Ohne die «demokratische Bewegung» im Kanton Zürich in den 1860er-Jahren wäre der politische Fortschritt nicht möglich gewesen. Sie brachte die Widersacher des Eisenbahnkönigs Alfred Escher, die radikalen Kulturkämpfer, gegen die Kirchen und die sozial eingestellten Handwerksgesellen zusammen, womit sich eine linke Alternative im freisinnigen Staat formte.

Trotz Bewunderung frohlockt Lang hier nicht. Vielmehr sieht er gerade darin das Aufkommen der Widersprüche zwischen Volks- und Bürgerrechten. Namentlich die Juden als religiöse Minderheit hatten sich gegen starke lokale, antisemitische Strömungen zu verteidigen und sie fanden in der Schweiz mit dem leuchtend weissen Kreuz lange ihren Platz nicht.

Beides, die Demokratisierung und die Ausgrenzung, begründen hier die einleitende These des Buches in einleuchtender Art und Weise.

Die klassische Gliederung des Stoffs geht nicht auf

Überraschenderweise folgt das neue Geschichtsbuch der anfangs entwickelten Logik im weiteren Verlauf des Buches nicht.
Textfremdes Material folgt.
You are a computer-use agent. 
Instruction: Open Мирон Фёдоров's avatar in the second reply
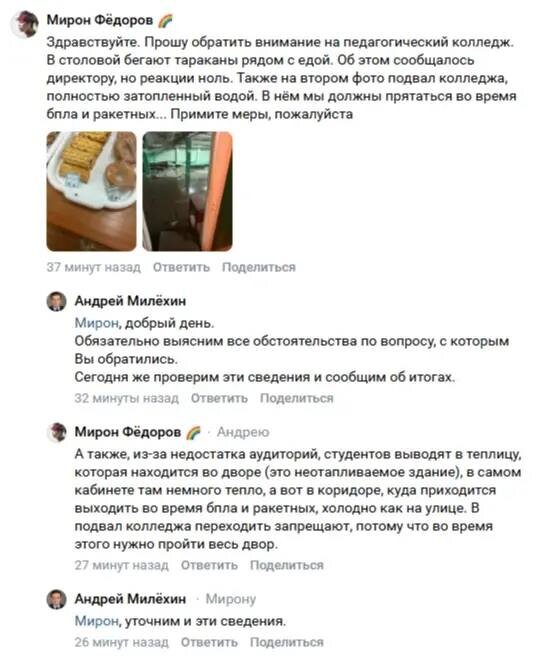point(57,432)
Präsentiert wird keine Geschichte der weiteren sozialen Bewegungen, die zur Demokratisierung der Schweiz beigetragen hätten. 

«Demokratie in der Schweiz. Geschichte und Gegenwart», von Josef Lang, Verlag Hier und Jetzt, Baden 2020. Buchcover

Statt die Geschichte der Arbeiter-, die Jugend- und die Friedens-, Frauen- und Ökologie-Bewegungen zu präsentieren, gliedert Lang den Stoff klassisch in acht Zeitabschnitten, die meist 30 bis 40 Jahre umfassen und durch eine spezifische Dialektik charakterisiert werden.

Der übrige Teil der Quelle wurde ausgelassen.